To date, Bowden has an overall record of 359-107-4 with a win percentage of .768. By far the winningest coach in school history, he has more victories than the prior seven FSU coaches combined. For all of his success, the field at Doak Campbell Stadium was named in his honor and a national award given by the Fellowship of Christian Athletes now bears his name as well.
Quotes from Charlie Ward
“First, I would like to thank the National Football Foundation and the College Football Hall of Fame committee for this induction. After listening to what it takes to get in, I’m very honored. I see the criteria they use and I see a lot of inductees who played a long time ago just getting in. It really brings it to the forefront for me. I am extremely grateful.”
“It was an honor to receive the call and you may not see it, but I was very excited. I tried to hold it in, but I had to share it with my wife of course. My kids still don’t know, probably won’t know until the time comes in December. I am grateful to have the opportunity to share this with a lot of people – my family, my mom and dad who raised me, who I feel have done a good job with all of their kids in raising them to be men and women of honor. I’m also grateful to have the opportunity to play for Coach Bobby Bowden in football and Pat Kennedy in basketball. The opportunities that they provided for me to be able to excel in what I did, I’m grateful for that. And all of those that have helped me graduate from college, I am truly grateful to them because playing two sports is difficult. Playing two sports and getting a degree is extremely difficult. When you have people that are willing to help you achieve your goals, I am grateful. The last thing I would like to share is that there was a negative experience going to South Bend a few years ago and I am grateful to say that there is something positive to me going back to South Bend this time.”
Quotes from Bobby Bowden
(on his reaction to getting in and being inducted with Joe Paterno)

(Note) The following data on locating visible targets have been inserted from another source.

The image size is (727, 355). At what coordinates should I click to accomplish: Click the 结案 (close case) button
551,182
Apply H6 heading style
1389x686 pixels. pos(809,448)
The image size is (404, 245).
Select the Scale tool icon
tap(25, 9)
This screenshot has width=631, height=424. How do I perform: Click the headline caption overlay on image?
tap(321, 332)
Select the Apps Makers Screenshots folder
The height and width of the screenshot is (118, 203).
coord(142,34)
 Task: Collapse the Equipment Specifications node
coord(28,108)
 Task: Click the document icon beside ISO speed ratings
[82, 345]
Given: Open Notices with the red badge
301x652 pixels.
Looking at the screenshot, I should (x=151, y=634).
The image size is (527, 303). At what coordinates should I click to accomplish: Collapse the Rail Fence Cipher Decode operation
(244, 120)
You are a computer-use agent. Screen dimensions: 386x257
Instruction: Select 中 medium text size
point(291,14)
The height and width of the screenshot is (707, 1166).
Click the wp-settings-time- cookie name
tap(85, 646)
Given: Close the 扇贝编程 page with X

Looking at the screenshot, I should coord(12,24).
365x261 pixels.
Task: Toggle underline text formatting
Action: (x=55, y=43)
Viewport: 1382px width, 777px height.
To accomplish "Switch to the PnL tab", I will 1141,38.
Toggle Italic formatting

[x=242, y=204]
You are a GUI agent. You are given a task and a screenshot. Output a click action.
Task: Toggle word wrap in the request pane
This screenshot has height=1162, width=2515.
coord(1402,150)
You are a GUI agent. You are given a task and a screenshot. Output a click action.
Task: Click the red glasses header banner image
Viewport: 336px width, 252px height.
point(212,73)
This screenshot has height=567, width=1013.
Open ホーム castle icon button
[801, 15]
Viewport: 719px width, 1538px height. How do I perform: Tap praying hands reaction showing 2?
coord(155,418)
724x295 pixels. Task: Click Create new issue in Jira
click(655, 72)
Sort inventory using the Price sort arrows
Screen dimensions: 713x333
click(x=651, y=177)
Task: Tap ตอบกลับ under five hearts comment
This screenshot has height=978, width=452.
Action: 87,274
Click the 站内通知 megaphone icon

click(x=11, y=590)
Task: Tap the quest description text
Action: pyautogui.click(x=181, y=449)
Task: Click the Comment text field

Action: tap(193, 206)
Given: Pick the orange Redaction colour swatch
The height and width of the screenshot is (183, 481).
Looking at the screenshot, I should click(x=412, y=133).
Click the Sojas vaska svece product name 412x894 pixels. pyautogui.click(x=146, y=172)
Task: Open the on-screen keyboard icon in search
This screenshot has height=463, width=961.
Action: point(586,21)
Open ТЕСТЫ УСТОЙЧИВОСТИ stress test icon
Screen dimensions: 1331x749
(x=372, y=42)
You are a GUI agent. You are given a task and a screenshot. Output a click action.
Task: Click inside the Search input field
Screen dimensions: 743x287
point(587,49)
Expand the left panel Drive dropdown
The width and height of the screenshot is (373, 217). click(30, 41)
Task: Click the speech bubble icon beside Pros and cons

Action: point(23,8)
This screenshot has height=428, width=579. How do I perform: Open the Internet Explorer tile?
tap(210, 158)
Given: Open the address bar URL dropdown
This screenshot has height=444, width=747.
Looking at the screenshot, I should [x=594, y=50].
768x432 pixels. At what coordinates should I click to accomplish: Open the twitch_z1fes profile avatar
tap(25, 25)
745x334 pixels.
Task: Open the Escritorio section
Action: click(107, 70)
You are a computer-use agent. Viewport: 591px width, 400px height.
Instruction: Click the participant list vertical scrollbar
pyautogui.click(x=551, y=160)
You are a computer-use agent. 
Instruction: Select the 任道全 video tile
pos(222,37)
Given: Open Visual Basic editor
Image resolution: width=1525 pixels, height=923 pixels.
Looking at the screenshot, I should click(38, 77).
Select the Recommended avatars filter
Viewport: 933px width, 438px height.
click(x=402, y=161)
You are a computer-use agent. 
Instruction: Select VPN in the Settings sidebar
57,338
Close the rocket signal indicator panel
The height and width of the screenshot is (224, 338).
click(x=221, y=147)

“I wasn’t expecting it because I thought you had to die first – and I didn’t want to volunteer for that,” Bowden said. “They might have changed the rules to get me and Joe in. But I’m very excited about it.”
(on going in with Charlie Ward)
“That would always be extra special. I think anytime a person is inducted into any kind of hall of fame, the people that are going in with him, surrounding him, is kind of a personal thing. To be going in with Charlie is very good, I love that. Even Emmitt Smith was a great Floridian, so that’s a plus.”
(on if he knew in advance and what it means to go in with Paterno)
“It’s interesting because Joe and I are kind of the last two of this generation. It excites me to go in with Joe, it really does. I had been tipped that this was in the making, today was not the first day I found out about it.”
(on what Charlie meant to the program)
“Charlie started for us his junior year at Florida State. Had he not had Casey (Weldon) and Brad (Johnson) and some of those guys ahead of him, he was probably ready to play as a redshirt freshman. He was probably ready to win for you as a redshirt freshman. He waited his turn. I remember when he played as a junior we went 11-1 I believe, lost to Miami. The next year I made the prediction he would win the Heisman. I told our sports information people, don’t try to blow him up, don’t even advertise because he is going to win it. He has got what they’re looking for. Sure enough he did and that just tells you the kind of athlete he was. Not only that, he matches that with his character.”
(did you sense before the 1993 season what he would be that good?)
“I sure did because of what he did in ’92. I said this guy, you can’t miss him. You know, some guys can win for you and a fair quarterback can win for you just by executing. Charlie stood out because he did things that you can’t coach with his natural God given ability. I thought that would catch the eye of all the voters which it did.”